• _What this task involves_
Reproduce word for word the part of the items below that opens with the line containing "Click the Pantry cabinet" and closes with the line containing "Image resolution: width=575 pixels, height=360 pixels. 244,256", both lines included. Give only those lines.

▼▼▼

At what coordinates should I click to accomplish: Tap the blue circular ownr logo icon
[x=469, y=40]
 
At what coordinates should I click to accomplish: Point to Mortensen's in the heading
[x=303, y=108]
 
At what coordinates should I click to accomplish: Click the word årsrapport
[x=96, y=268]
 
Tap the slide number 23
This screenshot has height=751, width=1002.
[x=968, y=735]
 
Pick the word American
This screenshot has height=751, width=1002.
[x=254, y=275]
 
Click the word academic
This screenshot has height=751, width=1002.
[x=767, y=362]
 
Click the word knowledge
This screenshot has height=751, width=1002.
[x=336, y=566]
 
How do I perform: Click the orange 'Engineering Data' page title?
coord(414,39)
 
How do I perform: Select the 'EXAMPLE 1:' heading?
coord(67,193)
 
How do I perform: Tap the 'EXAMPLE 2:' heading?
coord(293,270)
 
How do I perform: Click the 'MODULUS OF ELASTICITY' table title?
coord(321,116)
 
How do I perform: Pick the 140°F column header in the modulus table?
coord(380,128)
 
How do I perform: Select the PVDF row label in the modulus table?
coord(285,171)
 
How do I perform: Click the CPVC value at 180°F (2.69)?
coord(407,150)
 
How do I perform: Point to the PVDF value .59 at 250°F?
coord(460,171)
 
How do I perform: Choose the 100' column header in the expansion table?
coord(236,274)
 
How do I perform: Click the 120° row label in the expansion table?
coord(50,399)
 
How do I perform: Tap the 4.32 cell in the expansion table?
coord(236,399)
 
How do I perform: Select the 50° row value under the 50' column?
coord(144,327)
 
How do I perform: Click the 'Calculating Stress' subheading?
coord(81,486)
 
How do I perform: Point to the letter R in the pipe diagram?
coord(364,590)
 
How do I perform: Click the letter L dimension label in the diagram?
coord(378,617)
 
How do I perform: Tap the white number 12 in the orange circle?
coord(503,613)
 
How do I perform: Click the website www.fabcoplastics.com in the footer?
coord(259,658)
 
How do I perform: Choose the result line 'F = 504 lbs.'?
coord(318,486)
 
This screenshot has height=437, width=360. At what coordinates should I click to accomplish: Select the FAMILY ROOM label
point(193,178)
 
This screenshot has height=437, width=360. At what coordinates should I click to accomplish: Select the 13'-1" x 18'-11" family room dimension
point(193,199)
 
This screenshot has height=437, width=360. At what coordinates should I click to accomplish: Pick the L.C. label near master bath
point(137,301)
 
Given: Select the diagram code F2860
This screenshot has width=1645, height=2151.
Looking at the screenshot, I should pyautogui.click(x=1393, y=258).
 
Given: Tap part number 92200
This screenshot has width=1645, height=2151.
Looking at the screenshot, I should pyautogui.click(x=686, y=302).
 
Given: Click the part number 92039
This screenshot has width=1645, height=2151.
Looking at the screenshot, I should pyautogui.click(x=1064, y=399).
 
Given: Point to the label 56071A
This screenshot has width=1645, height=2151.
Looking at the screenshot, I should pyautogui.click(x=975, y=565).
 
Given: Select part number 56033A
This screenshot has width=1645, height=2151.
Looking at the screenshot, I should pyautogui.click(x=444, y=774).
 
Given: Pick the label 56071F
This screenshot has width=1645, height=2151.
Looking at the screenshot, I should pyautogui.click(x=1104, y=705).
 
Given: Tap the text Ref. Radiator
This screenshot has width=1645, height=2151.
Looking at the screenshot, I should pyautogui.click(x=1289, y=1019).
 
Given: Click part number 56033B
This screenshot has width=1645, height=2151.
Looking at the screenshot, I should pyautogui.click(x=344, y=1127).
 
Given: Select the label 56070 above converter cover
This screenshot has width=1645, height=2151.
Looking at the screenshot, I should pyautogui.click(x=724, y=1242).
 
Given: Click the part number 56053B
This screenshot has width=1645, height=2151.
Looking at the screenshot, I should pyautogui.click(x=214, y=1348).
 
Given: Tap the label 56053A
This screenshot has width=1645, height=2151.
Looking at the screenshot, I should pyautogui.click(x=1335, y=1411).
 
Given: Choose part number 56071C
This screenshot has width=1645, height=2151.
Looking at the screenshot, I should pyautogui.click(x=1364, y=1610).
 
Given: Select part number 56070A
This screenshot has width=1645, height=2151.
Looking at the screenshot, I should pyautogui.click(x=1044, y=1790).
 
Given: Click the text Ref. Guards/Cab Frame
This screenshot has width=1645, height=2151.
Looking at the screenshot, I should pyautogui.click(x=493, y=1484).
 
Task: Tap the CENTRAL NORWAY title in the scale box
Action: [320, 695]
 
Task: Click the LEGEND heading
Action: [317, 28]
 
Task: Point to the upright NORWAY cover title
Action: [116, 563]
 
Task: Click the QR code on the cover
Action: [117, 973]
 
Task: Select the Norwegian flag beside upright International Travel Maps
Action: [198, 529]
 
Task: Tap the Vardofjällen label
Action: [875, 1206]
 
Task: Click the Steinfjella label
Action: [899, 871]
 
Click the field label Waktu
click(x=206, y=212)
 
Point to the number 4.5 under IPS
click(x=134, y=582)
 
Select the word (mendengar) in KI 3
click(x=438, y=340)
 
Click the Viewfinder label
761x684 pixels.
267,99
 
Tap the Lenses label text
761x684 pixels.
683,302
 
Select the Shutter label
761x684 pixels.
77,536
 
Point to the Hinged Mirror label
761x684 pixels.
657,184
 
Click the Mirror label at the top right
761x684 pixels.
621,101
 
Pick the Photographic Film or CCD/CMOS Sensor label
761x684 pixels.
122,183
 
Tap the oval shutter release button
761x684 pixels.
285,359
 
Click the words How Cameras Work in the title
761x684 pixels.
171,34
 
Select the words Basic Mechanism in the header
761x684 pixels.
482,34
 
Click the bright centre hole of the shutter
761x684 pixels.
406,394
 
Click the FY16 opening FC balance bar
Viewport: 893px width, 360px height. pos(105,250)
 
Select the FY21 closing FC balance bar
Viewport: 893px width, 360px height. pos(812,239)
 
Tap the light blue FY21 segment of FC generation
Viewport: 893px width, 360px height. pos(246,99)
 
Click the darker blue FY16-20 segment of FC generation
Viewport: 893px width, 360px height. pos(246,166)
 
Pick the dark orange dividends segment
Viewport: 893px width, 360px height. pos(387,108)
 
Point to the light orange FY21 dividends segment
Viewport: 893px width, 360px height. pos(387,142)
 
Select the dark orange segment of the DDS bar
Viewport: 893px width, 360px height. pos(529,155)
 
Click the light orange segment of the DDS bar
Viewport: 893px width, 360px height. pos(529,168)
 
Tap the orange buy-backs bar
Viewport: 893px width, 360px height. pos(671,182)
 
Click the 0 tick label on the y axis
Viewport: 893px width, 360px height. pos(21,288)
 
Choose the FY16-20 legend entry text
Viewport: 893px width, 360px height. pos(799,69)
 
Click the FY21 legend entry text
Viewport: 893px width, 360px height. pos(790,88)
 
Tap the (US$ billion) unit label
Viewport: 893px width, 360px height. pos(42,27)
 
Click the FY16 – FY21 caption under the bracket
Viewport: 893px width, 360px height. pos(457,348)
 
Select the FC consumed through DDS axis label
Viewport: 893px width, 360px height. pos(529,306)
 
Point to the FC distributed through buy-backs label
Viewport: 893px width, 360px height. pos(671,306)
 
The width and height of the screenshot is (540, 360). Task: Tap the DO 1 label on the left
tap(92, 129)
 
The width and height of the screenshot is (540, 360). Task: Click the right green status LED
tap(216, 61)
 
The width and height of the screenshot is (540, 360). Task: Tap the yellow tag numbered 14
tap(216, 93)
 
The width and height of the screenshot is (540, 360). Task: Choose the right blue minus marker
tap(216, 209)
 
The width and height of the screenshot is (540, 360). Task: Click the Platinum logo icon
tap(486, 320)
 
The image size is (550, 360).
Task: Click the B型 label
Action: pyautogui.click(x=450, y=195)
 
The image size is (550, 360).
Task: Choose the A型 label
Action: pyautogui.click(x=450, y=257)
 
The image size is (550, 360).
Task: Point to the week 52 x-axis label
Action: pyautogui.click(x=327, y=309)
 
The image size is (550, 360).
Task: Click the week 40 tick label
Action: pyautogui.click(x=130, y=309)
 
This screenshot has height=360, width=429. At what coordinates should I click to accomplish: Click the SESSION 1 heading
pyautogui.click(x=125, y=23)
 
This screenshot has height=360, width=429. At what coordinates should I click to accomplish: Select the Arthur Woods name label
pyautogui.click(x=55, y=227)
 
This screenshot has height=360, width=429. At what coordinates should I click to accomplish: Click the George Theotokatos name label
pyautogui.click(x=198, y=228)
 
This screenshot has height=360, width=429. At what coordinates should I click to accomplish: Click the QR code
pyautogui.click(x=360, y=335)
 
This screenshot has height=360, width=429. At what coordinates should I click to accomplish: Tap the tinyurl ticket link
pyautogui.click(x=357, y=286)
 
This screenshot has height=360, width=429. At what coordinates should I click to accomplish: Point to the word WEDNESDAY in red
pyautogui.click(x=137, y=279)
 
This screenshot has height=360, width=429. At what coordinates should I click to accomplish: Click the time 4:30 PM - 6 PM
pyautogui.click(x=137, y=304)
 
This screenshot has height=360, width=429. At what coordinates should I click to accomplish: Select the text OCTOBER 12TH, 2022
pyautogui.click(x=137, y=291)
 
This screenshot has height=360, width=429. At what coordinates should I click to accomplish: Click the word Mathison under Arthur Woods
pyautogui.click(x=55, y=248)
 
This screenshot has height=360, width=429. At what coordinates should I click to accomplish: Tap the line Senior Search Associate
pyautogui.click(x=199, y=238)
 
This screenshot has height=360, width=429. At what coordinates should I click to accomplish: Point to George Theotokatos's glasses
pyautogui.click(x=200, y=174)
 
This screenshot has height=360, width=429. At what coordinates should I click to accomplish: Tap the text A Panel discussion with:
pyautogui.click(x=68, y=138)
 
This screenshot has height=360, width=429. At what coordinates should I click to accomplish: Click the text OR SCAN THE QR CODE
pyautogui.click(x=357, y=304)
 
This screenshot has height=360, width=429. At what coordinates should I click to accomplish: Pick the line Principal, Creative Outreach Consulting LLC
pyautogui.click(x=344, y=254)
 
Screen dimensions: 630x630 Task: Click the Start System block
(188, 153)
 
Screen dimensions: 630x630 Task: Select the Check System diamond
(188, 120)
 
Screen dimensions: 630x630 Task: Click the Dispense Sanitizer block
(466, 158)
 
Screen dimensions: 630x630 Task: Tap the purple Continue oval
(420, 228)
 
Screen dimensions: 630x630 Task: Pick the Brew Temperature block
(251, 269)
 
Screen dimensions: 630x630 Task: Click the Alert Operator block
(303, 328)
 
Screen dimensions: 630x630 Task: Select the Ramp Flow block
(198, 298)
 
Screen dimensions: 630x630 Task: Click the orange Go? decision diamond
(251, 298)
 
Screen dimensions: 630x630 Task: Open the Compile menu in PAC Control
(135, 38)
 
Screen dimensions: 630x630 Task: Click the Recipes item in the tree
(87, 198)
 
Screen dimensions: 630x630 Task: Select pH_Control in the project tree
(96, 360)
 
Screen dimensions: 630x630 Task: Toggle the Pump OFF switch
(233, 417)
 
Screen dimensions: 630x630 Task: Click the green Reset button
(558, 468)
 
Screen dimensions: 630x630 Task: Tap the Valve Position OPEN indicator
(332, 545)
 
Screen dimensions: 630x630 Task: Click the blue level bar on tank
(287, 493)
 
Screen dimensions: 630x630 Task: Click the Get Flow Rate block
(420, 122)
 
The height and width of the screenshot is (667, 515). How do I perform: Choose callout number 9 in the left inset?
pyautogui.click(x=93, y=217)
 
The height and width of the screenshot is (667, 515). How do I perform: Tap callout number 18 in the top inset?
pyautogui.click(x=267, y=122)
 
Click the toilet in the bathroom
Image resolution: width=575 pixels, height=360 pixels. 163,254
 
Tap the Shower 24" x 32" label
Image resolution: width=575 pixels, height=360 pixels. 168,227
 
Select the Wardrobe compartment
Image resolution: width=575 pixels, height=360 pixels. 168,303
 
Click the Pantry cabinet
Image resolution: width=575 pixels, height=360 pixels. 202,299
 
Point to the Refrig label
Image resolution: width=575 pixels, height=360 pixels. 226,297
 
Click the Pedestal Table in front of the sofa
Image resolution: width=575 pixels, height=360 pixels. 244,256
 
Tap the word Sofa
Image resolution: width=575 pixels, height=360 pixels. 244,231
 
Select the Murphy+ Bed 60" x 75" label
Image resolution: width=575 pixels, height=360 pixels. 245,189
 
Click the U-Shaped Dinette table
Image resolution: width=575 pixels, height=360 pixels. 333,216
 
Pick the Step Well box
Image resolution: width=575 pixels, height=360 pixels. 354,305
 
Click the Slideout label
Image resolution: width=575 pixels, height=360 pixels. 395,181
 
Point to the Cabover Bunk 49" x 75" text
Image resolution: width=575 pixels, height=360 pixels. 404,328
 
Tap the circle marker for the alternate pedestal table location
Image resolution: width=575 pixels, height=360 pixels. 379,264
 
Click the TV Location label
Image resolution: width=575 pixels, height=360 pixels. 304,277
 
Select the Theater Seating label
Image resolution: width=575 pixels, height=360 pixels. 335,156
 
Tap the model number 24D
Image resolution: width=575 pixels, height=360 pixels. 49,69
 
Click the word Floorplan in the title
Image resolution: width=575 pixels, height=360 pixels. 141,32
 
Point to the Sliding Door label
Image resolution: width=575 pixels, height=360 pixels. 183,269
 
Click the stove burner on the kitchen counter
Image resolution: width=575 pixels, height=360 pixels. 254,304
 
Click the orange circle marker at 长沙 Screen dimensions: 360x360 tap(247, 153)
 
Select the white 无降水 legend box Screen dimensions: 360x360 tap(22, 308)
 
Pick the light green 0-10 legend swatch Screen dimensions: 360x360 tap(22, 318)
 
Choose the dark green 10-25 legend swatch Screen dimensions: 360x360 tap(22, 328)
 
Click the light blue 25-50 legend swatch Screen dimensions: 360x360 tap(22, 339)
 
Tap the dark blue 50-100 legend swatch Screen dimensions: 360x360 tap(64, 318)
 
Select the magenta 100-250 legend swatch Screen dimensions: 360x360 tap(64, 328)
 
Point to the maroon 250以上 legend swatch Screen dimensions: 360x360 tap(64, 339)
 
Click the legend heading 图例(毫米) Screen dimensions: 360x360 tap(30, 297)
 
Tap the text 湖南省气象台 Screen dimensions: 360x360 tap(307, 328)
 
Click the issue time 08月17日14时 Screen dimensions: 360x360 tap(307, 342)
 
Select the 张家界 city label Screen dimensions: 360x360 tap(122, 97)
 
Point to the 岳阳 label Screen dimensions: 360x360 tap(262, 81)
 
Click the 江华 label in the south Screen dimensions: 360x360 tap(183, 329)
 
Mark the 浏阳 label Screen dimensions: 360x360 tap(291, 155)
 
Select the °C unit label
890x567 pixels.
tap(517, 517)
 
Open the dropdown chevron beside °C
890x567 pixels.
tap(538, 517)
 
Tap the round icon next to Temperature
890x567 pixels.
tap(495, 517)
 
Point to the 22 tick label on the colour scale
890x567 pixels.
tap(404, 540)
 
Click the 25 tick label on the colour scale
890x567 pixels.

▲▲▲

• _Task solution_
Click the Pantry cabinet
Image resolution: width=575 pixels, height=360 pixels. 202,299
 
Point to the Refrig label
Image resolution: width=575 pixels, height=360 pixels. 226,297
 
Click the Pedestal Table in front of the sofa
Image resolution: width=575 pixels, height=360 pixels. 244,256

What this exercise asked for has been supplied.